泣けるという宣伝が苦手な私が、いまさら『キミスイ』にハマった理由

よくある難病ものかと思ったら…

食べず嫌い

「泣ける」とか「感涙」とうたわれている映画や小説は、敬遠してしまう。

結果として「涙が出る」ことはあっても、「泣く」ことを目的に映画を見ることはない。

だから、『君の膵臓をたべたい』(住野よる作)という「泣ける」小説がベストセラーになり、映画も大ヒットしていることは「知識」としては知っていたが、読もうとも見ようとも思わなかった。

ところが、8月19日日曜日の夜、大河ドラマを見終わり、9時からなにか見ようかと新聞のテレビ欄を見て、「話題になっていた映画だな」と思い、つまらなければ消せばいいという、きわめて消極的な態度で映画『君の膵臓をたべたい』(月川翔監督 http://kimisui.jp/#/boards/kimisui)を見ていたら、はまってしまった。

予備知識としては、タイトルは猟奇的でキワモノっぽいけど、難病もの・純愛ものらしい、という程度。主演の浜辺美波と北村匠海と監督の月川翔についても「名前を知っている」程度。

何の期待もせずに見た。

「泣き」はしなかったが、これはいいな、と思ったのだ。

そこであわてて原作の住野よるの小説を買って読み、映画も、amazonのprime videoで映画をさらに3回見て、マンガ版も読み、9月1日に公開された劇場用アニメ(牛嶋新一郎監督 https://kimisui-anime.com/)も見た。

小説に一番近いのは桐原いづみ作画のマンガで、次がアニメ、実写映画はかなり脚色されている。

そのなかでは、最初に見たこともあり――主演の浜辺美波が気に入っているだけかもしれないが――実写映画がいちばんよくできていると思う。以下も、実写映画を中心に述べる。

ベストセラーと大ヒット映画なので、ストーリーについては、「ネタバレ」を気にせずに書かせていただくが、映画を見て驚いた衝撃の出来事については伏せておこう。

 

敬遠していた理由

まず、私自身が敬遠していた理由とそれが誤解であることから。

なんといっても、刺激的なタイトル『君の膵臓をたべたい』に引いてしまう。

だが、猟奇的な話ではない。本のカバーを見れば分かるように、ピュアなイメージの「青春小説」である。

君の膵臓をたべたい

このタイトルをめぐっては版元内でも議論があったと思う。タイトルに惹かれて読んでみようと思う人もいれば、その逆に敬遠する人もいるはずだ。

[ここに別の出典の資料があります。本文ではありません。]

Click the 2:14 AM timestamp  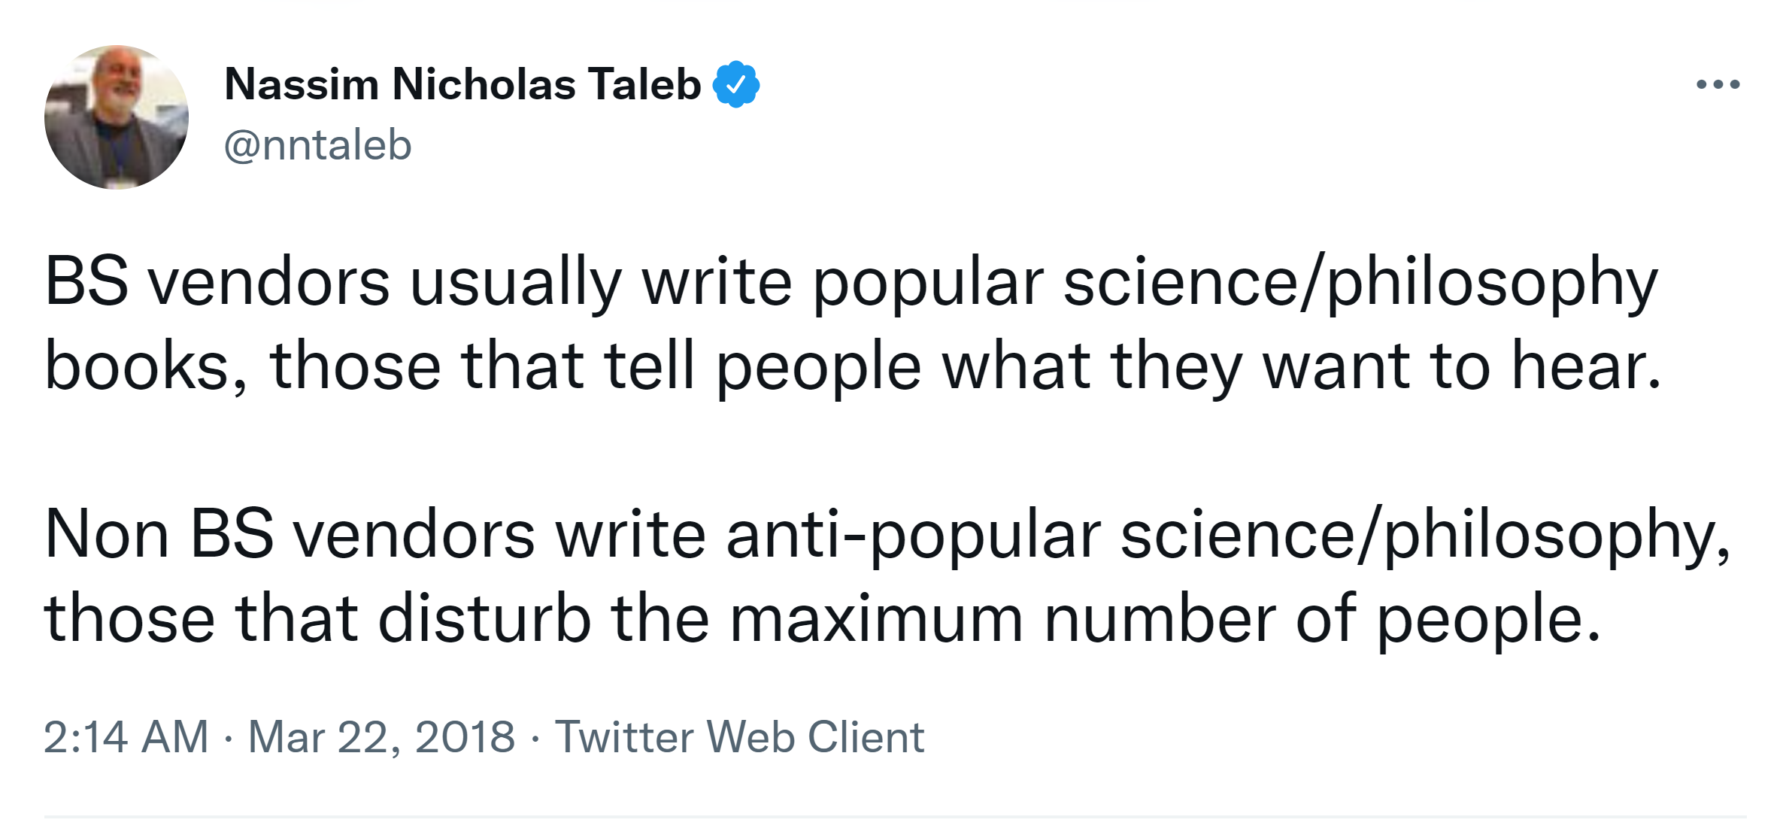point(126,736)
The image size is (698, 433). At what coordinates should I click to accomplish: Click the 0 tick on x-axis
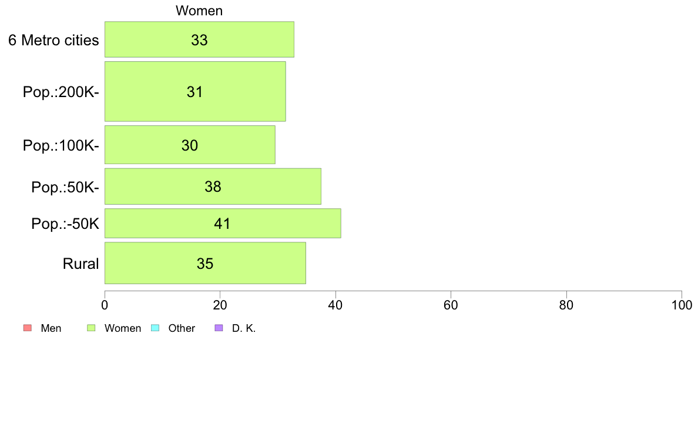(105, 305)
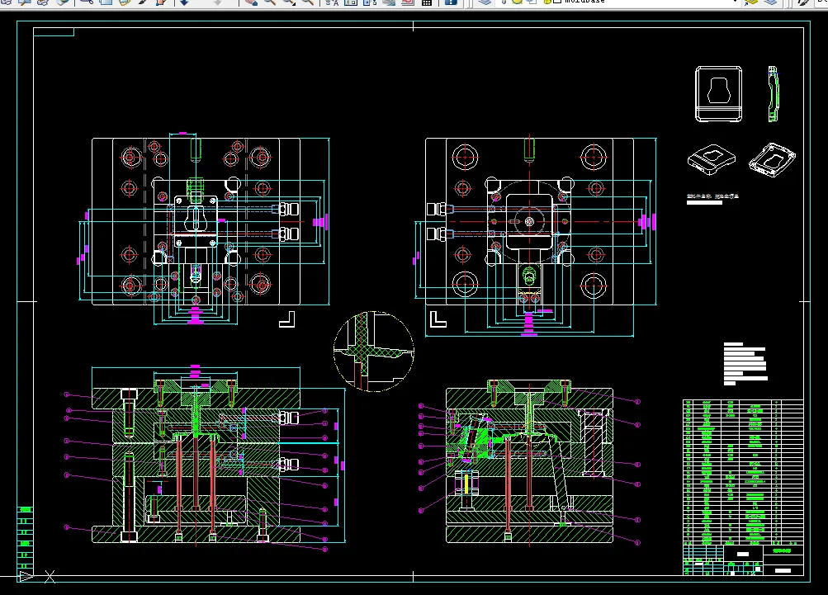The image size is (828, 595).
Task: Toggle freeze sun icon for moldbase layer
Action: [x=517, y=2]
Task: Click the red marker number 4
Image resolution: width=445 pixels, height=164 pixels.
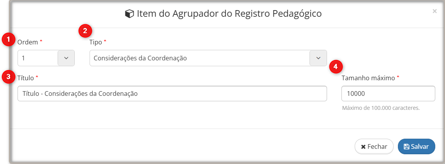Action: click(336, 66)
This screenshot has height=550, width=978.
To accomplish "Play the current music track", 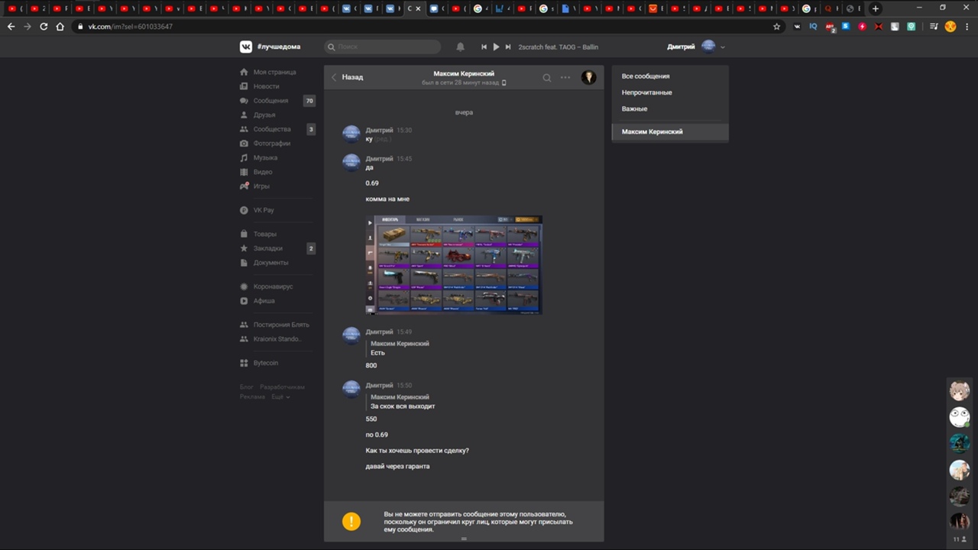I will pos(496,47).
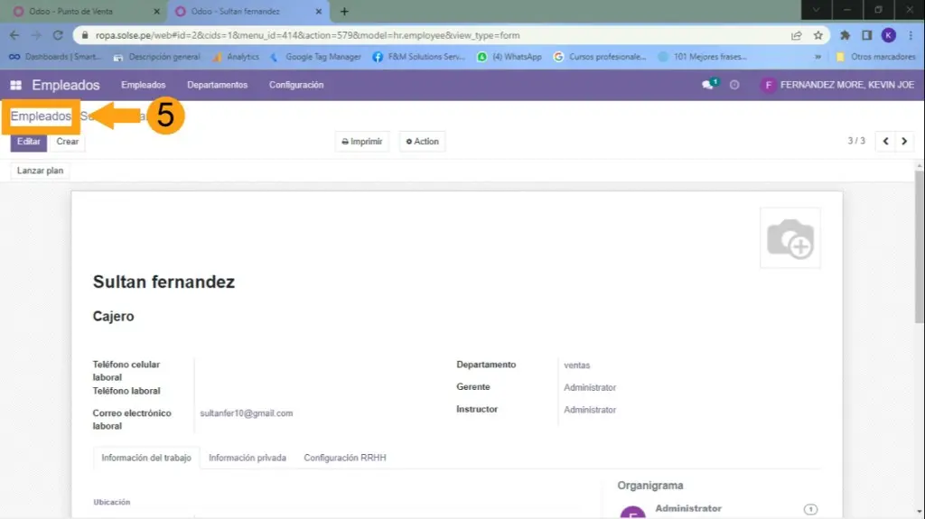Upload employee photo via camera placeholder

[x=790, y=238]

敬遠する人が多ければ、売れない。どうするか、という議論が。

私は発売直後に書店に平積みになっているのを見て、タイトルとカバーのイラストのミスマッチに、思わず手にとったのを覚えている。

そして内容紹介を読んだら、「彼女の余命が膵臓の病気になり、もういくばくもない」というようなことが書かれていたので、猟奇ものではないのは分かったが、なんだ「難病もの」かと思い、買わなかった。「難病もの」に偏見があることを認める。